**WHAT YOU WILL DO:**
Reproduce the data word for word, starting at the line that contains "You are a computer-use agent. The image" and ending after the line that contains "will pyautogui.click(x=585, y=176).", with both of those lines included.

Records from a collection:
<<<<

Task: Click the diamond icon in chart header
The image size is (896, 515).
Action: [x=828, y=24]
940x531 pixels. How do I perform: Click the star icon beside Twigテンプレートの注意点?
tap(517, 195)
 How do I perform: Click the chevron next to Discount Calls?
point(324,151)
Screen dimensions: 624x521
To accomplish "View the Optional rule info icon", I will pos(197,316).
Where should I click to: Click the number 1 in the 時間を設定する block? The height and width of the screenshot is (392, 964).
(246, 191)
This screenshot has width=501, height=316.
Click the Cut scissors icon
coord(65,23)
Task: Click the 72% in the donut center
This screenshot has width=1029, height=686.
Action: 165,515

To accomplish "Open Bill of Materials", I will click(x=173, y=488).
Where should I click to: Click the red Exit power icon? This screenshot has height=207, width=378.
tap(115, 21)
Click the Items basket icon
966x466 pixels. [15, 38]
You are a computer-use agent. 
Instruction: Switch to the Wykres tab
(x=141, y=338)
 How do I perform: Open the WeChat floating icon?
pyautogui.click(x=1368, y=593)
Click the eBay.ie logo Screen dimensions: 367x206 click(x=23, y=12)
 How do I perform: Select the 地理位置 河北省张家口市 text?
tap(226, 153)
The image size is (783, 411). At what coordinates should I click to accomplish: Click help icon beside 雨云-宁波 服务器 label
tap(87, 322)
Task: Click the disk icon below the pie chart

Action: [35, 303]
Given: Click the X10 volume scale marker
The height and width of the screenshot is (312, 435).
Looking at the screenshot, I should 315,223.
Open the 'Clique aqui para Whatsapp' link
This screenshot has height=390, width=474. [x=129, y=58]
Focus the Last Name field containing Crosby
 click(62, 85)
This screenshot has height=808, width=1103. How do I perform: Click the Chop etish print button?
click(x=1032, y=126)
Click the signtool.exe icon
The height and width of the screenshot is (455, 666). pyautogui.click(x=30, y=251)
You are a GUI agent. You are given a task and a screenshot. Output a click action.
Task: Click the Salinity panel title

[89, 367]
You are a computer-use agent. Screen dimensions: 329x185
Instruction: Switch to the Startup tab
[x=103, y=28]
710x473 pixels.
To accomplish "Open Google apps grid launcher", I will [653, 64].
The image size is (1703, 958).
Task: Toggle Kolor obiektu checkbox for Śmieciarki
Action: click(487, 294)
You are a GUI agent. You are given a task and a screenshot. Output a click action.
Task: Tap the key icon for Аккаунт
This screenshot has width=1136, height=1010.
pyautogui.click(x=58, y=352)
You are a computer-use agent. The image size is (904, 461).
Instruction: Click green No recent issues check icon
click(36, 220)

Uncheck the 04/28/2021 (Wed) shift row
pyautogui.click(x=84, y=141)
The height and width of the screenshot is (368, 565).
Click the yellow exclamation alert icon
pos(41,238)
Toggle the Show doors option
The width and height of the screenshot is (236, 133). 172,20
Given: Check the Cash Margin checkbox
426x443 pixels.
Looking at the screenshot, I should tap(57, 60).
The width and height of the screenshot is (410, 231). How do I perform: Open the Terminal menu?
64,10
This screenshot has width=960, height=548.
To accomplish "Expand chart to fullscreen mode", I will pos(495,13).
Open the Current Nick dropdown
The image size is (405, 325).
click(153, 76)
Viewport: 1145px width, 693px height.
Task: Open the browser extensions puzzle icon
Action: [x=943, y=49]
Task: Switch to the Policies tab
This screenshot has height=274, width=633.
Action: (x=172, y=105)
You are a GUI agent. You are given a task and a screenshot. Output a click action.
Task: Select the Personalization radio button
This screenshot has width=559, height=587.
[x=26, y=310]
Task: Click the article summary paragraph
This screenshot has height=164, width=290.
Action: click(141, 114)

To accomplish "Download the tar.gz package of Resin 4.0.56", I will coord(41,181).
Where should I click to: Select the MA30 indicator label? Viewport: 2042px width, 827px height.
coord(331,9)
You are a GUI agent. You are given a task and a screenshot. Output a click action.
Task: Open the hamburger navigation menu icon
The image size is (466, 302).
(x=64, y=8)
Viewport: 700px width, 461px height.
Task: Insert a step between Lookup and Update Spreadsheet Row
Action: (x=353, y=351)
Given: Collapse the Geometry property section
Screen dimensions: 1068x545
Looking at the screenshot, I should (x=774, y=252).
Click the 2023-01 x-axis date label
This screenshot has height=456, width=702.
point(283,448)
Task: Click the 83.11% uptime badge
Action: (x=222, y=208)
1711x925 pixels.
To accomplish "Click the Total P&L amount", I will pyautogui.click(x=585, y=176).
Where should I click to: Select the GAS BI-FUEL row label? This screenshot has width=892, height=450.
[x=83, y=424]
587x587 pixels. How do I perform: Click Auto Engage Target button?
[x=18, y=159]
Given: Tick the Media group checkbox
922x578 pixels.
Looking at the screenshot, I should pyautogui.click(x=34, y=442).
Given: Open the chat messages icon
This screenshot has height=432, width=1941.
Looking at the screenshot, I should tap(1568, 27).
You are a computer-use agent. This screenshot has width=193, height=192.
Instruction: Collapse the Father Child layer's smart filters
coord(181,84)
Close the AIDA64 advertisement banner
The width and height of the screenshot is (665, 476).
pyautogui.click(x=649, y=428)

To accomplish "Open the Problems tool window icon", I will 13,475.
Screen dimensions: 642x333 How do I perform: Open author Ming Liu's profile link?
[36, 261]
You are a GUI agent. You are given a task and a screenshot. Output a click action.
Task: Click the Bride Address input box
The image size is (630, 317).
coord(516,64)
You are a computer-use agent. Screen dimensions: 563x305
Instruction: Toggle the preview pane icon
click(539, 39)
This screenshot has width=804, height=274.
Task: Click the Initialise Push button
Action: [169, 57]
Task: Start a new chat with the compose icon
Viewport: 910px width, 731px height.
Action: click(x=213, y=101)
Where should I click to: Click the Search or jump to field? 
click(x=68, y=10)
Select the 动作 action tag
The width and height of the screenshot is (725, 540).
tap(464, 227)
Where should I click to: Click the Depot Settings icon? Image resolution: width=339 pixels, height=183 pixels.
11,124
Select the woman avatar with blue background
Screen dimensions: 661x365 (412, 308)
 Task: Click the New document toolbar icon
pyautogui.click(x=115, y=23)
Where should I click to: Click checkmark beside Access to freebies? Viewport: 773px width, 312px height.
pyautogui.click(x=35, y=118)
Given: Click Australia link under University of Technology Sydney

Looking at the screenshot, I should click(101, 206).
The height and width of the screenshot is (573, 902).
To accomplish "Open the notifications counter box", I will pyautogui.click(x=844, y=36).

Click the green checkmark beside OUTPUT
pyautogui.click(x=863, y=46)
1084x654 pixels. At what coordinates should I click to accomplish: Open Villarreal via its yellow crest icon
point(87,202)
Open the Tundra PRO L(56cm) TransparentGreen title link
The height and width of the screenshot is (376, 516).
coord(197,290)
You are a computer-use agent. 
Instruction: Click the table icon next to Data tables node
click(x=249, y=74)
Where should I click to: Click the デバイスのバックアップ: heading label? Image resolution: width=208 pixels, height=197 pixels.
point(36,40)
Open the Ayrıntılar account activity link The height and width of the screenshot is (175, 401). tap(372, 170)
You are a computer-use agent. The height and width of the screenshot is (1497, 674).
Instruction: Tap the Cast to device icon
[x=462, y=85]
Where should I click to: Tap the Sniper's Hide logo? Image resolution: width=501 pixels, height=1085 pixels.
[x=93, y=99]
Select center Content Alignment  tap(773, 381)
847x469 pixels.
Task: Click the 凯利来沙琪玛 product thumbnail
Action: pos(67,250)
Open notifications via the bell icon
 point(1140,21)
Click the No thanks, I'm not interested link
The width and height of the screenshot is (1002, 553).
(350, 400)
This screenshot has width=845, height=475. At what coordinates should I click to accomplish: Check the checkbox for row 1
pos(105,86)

>>>>

**RESULT BELOW:**
You are a computer-use agent. The image size is (904, 461).
Instruction: Click green No recent issues check icon
click(36, 220)

Uncheck the 04/28/2021 (Wed) shift row
pyautogui.click(x=84, y=141)
The height and width of the screenshot is (368, 565).
Click the yellow exclamation alert icon
pos(41,238)
Toggle the Show doors option
The width and height of the screenshot is (236, 133). 172,20
Given: Check the Cash Margin checkbox
426x443 pixels.
Looking at the screenshot, I should tap(57, 60).
The width and height of the screenshot is (410, 231). How do I perform: Open the Terminal menu?
64,10
This screenshot has width=960, height=548.
To accomplish "Expand chart to fullscreen mode", I will pos(495,13).
Open the Current Nick dropdown
The image size is (405, 325).
click(153, 76)
Viewport: 1145px width, 693px height.
Task: Open the browser extensions puzzle icon
Action: [x=943, y=49]
Task: Switch to the Policies tab
This screenshot has height=274, width=633.
Action: (x=172, y=105)
You are a GUI agent. You are given a task and a screenshot. Output a click action.
Task: Select the Personalization radio button
This screenshot has width=559, height=587.
[x=26, y=310]
Task: Click the article summary paragraph
This screenshot has height=164, width=290.
Action: click(141, 114)

To accomplish "Download the tar.gz package of Resin 4.0.56", I will coord(41,181).
Where should I click to: Select the MA30 indicator label? Viewport: 2042px width, 827px height.
coord(331,9)
You are a GUI agent. You are given a task and a screenshot. Output a click action.
Task: Open the hamburger navigation menu icon
The image size is (466, 302).
(x=64, y=8)
Viewport: 700px width, 461px height.
Task: Insert a step between Lookup and Update Spreadsheet Row
Action: (x=353, y=351)
Given: Collapse the Geometry property section
Screen dimensions: 1068x545
Looking at the screenshot, I should (x=774, y=252).
Click the 2023-01 x-axis date label
This screenshot has height=456, width=702.
point(283,448)
Task: Click the 83.11% uptime badge
Action: (x=222, y=208)
1711x925 pixels.
To accomplish "Click the Total P&L amount", I will pyautogui.click(x=585, y=176).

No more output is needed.